One caution we always offer to our clients is that planning based only on your current circumstances is likely to be short-sighted. For this reason, we typically recommend against a Will or Trust that gives particular financial accounts or parcels of real estate to one child or the other. Things change – almost certainly – and these assets will not be of the same value at your death as they are now. So, since none of us has a crystal ball as what the future will hold, we leave instructions for our Executors or Trustees to divide these assets based upon the value at the time of our deaths.
But what about assets we don’t want to divide? For example, let’s consider the family vacation home. All of your children have wonderful memories of time spent at the beach or mountain house. These well cared for properties have increased in value over the years, are the place of a lot of family memories, and it makes sense for the family to continue to hold this property for generations. However, with each generation, the family is larger and more spread out. Will it always make sense to hold the property in the family? As the generations come and go, how does the family manage the use of and care for these properties?

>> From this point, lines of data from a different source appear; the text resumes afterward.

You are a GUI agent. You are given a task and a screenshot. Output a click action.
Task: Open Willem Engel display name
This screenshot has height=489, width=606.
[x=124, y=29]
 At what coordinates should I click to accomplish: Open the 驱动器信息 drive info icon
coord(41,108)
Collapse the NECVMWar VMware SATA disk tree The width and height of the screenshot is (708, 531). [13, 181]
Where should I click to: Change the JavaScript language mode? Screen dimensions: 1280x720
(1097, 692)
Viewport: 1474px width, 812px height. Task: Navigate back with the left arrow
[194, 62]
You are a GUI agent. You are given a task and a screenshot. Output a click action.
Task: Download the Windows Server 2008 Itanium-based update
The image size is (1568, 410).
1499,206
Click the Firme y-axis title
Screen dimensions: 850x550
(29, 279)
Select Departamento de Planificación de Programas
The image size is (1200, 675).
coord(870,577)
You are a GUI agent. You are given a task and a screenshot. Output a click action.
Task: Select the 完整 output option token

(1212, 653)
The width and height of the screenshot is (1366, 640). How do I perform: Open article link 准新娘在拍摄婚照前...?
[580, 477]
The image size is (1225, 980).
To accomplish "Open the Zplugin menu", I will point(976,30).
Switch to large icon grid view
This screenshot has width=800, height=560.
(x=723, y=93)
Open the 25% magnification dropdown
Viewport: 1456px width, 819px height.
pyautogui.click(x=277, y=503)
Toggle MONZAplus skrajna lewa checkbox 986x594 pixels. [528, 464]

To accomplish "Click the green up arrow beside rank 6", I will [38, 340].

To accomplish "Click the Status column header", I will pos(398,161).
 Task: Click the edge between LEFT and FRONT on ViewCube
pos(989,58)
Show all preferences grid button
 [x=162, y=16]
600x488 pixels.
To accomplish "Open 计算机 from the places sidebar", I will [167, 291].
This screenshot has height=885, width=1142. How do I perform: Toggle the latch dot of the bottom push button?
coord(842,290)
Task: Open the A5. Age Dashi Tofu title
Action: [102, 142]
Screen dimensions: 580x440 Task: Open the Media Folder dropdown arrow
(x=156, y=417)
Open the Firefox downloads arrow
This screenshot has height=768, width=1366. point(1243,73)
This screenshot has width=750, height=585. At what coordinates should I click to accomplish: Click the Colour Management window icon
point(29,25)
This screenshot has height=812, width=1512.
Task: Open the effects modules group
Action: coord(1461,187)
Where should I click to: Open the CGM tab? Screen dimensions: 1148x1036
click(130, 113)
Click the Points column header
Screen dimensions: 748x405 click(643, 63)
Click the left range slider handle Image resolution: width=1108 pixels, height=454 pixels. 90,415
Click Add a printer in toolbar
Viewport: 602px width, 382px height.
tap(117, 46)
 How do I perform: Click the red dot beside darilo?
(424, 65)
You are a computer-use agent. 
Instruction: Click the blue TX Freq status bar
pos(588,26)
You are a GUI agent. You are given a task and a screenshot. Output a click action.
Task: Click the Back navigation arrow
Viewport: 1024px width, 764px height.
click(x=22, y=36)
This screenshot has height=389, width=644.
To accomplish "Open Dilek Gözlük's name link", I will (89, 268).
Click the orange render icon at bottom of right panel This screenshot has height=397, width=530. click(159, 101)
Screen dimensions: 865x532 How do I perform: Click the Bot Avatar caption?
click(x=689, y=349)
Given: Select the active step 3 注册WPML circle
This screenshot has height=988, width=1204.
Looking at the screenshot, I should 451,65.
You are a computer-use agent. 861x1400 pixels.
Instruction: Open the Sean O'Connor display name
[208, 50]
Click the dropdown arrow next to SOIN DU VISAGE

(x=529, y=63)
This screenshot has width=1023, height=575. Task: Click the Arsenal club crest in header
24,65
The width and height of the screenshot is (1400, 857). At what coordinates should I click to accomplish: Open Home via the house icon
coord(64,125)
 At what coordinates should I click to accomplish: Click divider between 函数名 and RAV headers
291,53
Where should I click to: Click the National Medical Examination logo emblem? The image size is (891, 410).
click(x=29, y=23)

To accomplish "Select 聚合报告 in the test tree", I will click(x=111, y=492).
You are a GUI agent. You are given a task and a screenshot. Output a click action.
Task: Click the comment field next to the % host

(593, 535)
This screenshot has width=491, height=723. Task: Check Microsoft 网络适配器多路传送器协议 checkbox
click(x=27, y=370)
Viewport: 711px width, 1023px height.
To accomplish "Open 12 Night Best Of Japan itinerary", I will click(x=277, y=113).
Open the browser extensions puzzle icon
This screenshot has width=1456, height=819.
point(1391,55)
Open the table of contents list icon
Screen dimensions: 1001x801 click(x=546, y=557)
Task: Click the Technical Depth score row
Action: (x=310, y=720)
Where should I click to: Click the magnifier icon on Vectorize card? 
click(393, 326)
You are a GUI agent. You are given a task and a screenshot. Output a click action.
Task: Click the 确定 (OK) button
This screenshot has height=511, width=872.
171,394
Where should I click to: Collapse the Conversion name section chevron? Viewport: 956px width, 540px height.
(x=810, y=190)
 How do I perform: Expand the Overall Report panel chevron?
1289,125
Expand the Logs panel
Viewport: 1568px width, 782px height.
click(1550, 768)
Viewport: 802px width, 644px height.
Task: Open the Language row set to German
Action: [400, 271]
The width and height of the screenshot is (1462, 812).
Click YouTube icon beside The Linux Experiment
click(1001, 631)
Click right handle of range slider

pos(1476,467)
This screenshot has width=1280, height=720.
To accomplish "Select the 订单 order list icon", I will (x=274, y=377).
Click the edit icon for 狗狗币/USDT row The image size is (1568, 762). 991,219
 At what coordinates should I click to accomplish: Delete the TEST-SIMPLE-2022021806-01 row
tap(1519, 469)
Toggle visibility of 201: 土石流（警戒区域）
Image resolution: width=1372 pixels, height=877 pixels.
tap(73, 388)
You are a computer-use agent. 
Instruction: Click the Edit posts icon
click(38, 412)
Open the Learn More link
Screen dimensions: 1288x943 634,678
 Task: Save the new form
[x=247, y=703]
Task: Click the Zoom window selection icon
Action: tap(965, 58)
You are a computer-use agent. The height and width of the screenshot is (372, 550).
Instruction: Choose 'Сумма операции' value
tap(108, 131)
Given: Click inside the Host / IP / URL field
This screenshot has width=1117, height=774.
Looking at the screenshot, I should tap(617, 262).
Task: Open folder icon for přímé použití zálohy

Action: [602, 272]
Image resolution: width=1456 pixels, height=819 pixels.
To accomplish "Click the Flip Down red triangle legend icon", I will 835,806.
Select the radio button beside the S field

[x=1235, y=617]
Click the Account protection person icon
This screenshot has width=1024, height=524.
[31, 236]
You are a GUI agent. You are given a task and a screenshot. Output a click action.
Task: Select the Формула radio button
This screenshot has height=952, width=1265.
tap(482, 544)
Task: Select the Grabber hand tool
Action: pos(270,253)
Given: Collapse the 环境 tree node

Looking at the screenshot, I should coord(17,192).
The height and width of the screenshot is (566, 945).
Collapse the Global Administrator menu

A Trust specifically designed for this legacy real estate makes the most sense. It can define who has the right to use the home and what costs they are responsible for, who handles the maintenance of the property, who gets to use the home at major holidays, who pays the taxes ad other bills, whether and under what circumstances the property can be leased to third parties, under what circumstances the property would be sold, might give family members the first opportunity to buy the property if sold, and determines how the proceeds of any sale are distributed.
When you are planning for your estate, it is important to remember that circumstances rarely stay the same over long periods of time. A plan that makes sense for your children and their children may well be obsolete by the time your grandchildren have families of their own. This is why it’s important to ensure that you build flexibility into a Legacy Real Estate Trust. Even without a crystal ball, the experienced trust attorneys at Walker Lambe Rhudy Costley & Gill, PLLC can help you define a plan that is wise enough and flexible enough to deal with these changes – a plan that right for your family.